The Anatomy of an Estimate
To understand why quotes diverge, we must look beneath the surface of the proposal and into the anatomy of the system being described. Architecture and engineering integrity are the primary drivers of cost, even when they are not articulated explicitly.
A system can be constructed quickly by coupling components tightly and minimising upfront structure. This approach delivers speed, but it trades that speed for long-term friction. Alternatively, a system can be designed with modularity and extensibility in mind, which demands more effort initially but reduces the re-work tax later.
Alongside architecture sits what might be described as the invisible infrastructure. Security mechanisms must be defined and enforced. Data must be handled predictably and safely. Error conditions must be anticipated rather than discovered in production. These elements do not announce themselves in a user interface, yet they determine whether a system remains stable or begins to degrade as complexity increases.
When this layer is treated as integral, it shapes the estimate accordingly. When it is deferred, the initial cost falls, but the system inherits a form of structural fragility that only reveals itself under pressure. This is where many “cheaper” systems begin to unravel.
AI and the Illusion of Completion
Recent advances in AI-assisted development have intensified these dynamics. The ability to generate working code rapidly has compressed the time required to produce something that resembles a finished product. To an observer, the system appears complete because it responds, renders and behaves as expected.
Yet AI is exceptional at producing plausible code. Plausible code passes a demo. It does not guarantee behaviour in production.
Professional software is something else entirely. It must exhibit consistency, enforce rules, and degrade gracefully when things go wrong. These qualities do not emerge from code generation alone. They come from deliberate design, constraint, and experienced oversight.
When AI is used to accelerate a well-structured system, it is highly effective. When it is used to bypass structural thinking, it produces systems that look finished but lack the integrity required for real-world use.
This is why two AI-assisted builds can differ so widely in cost. The difference lies not in the tool, but in how it is applied.

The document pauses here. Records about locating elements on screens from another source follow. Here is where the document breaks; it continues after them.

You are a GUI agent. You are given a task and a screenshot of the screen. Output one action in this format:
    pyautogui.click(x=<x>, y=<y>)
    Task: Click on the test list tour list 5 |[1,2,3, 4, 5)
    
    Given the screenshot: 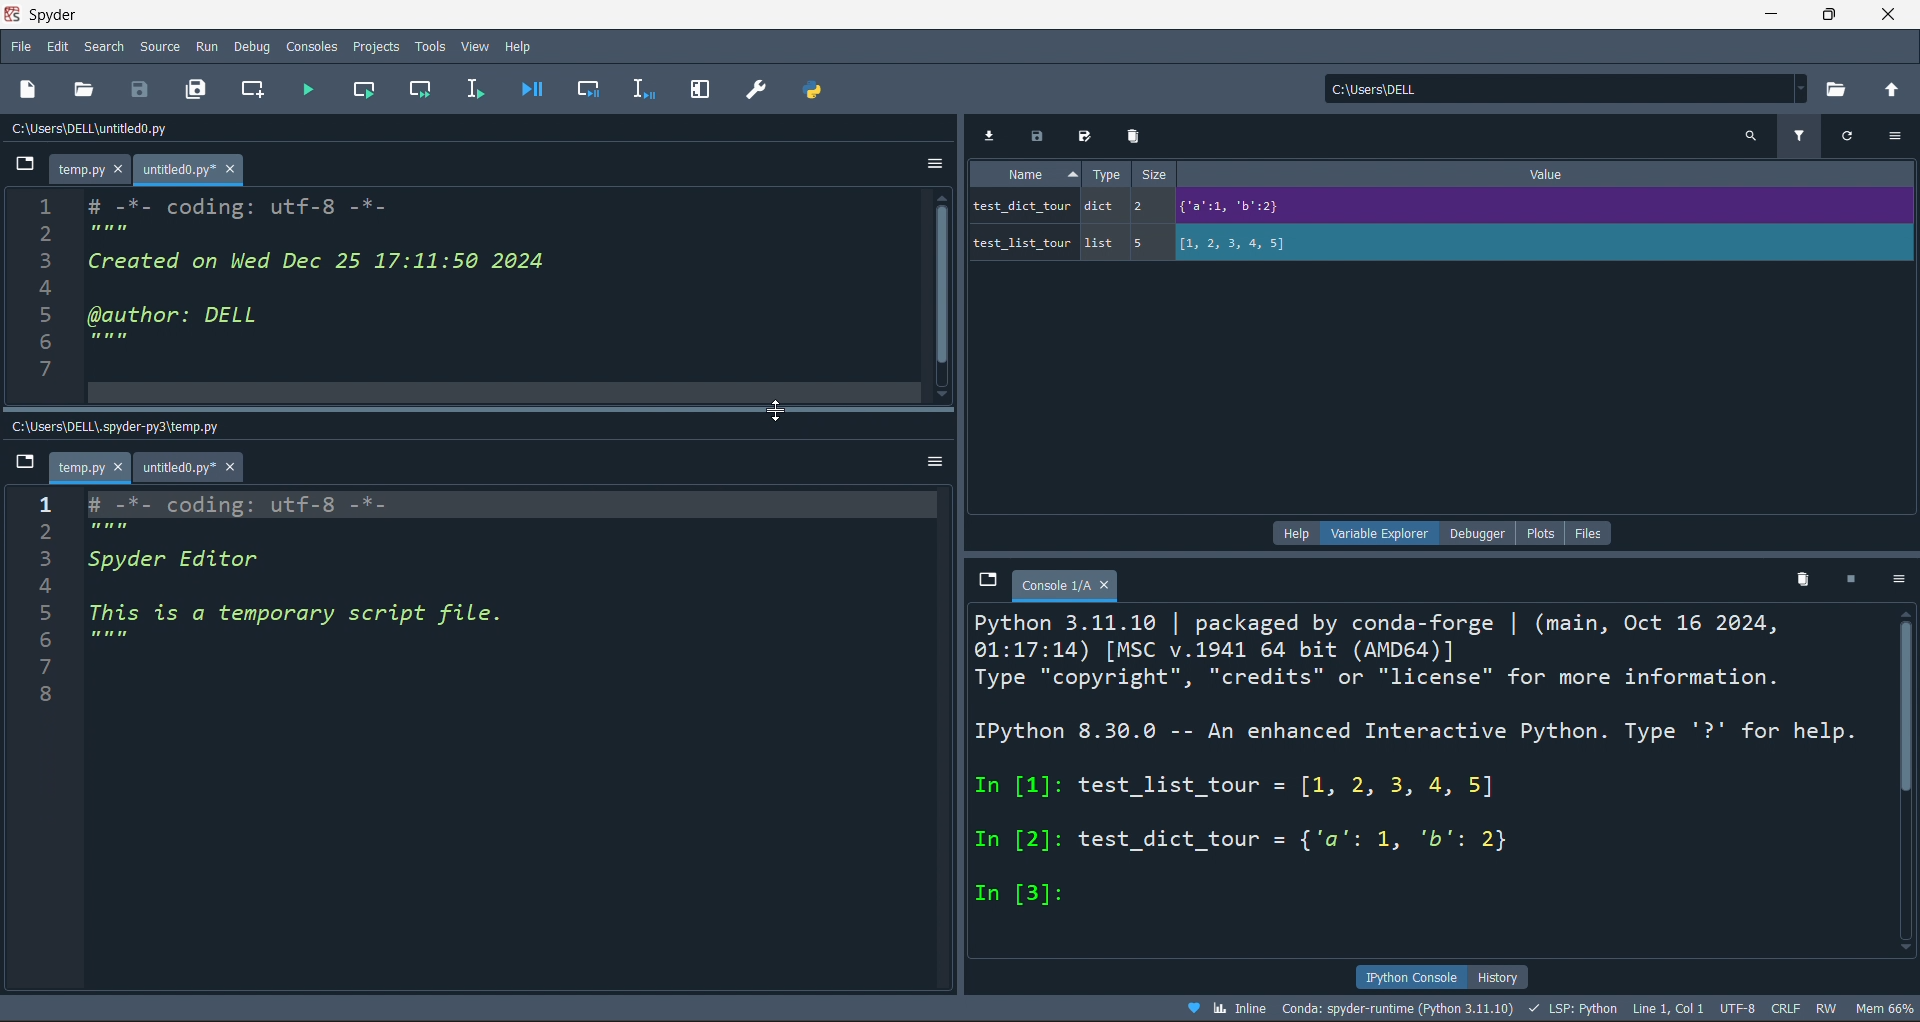 What is the action you would take?
    pyautogui.click(x=1175, y=242)
    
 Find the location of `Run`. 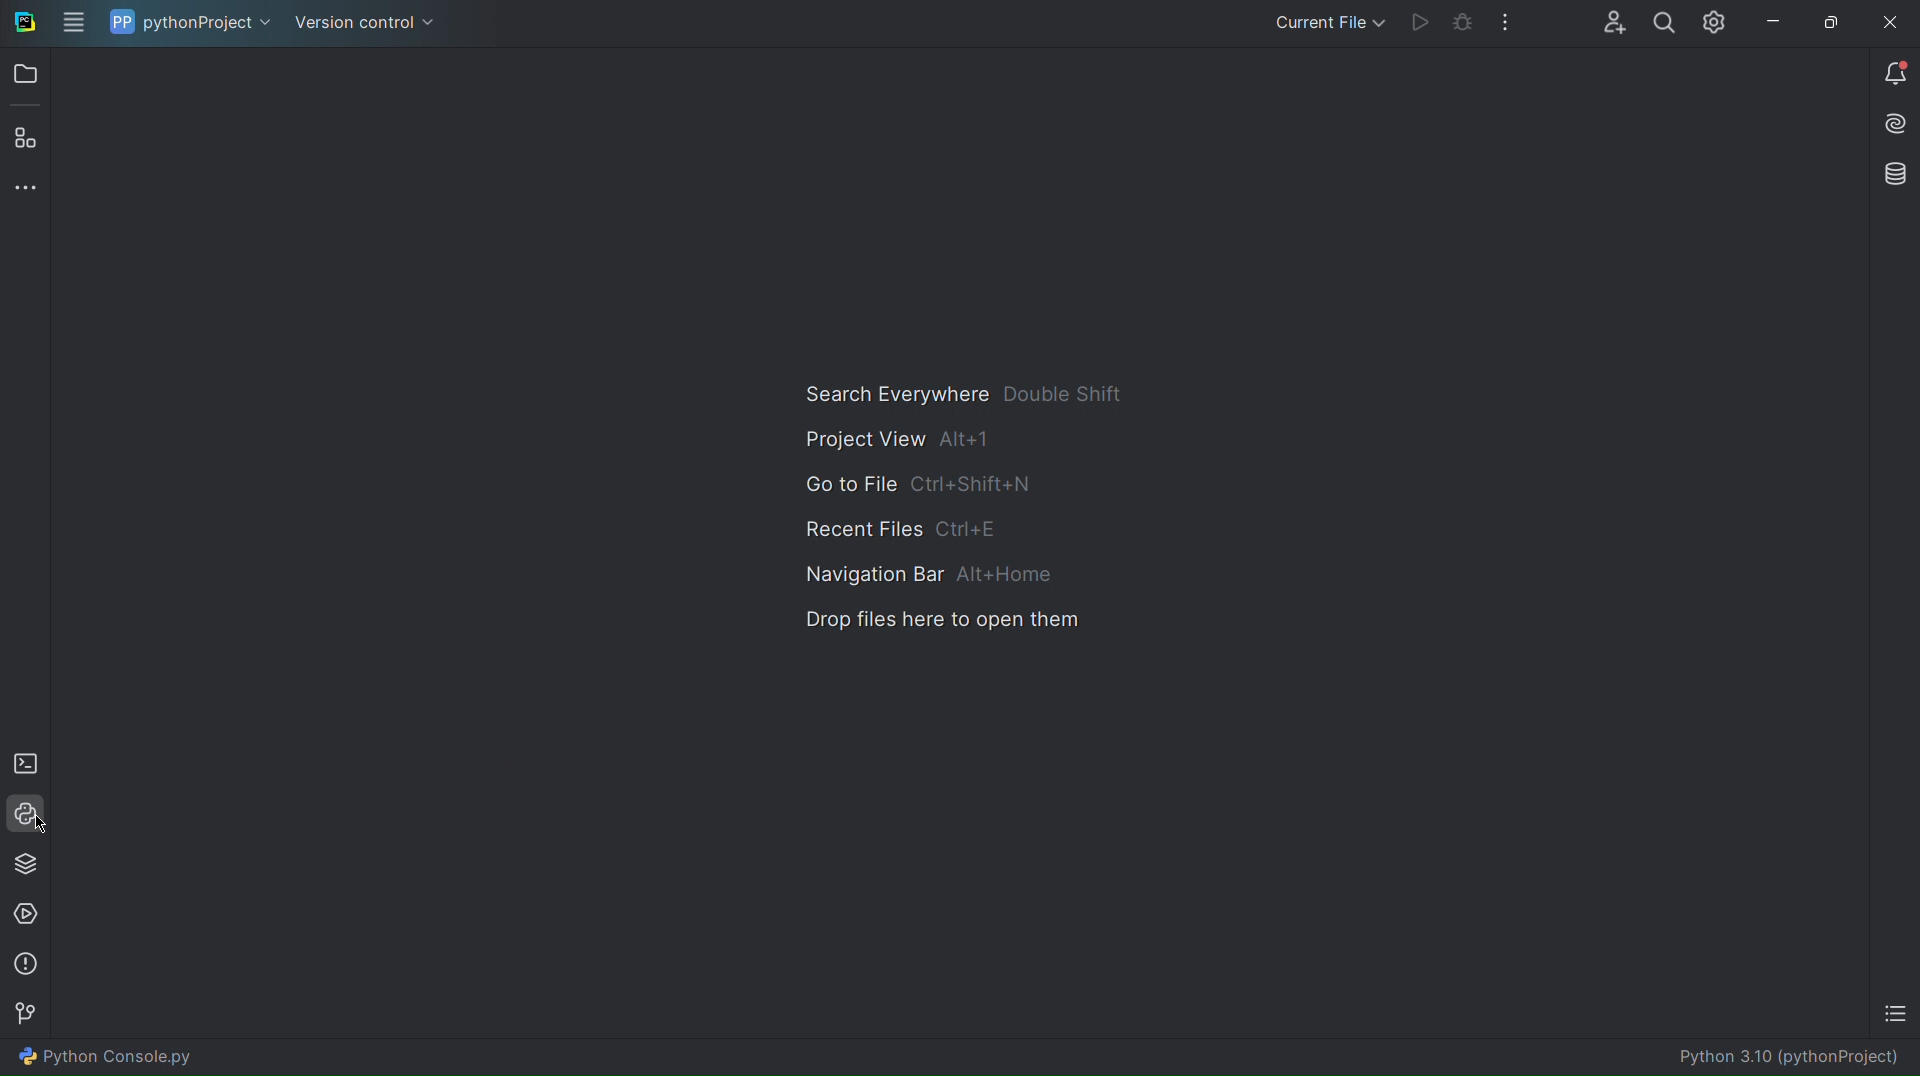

The Real Cost of the “Cheapest” Option
The appeal of the lowest quote is easy to understand. It appears to reduce immediate risk and lower the barrier to entry. In practice, it often does the opposite.
By excluding the work that gives a system resilience, a budget-focused build shifts risk into the future. That risk surfaces as instability, increased maintenance, and, in many cases, the need for a full rebuild once the system reaches its limits.
At GearedApp, we do not aim to be the cheapest number on the table. We aim to be the most predictable. Our model is built around small, senior-led teams where decisions sit close to the work itself. This allows us to move quickly without removing engineering discipline. The trade-off is explicit. We do not build disposable systems. We build systems that are expected to last.
Choosing a quote is not simply a financial decision. It is a judgment about how the system will behave beyond its initial release. A lower number may represent efficiency, but it may also represent omission. In software, the cheapest option is rarely a bargain. It is a gamble. And more often than not, it gets paid for twice.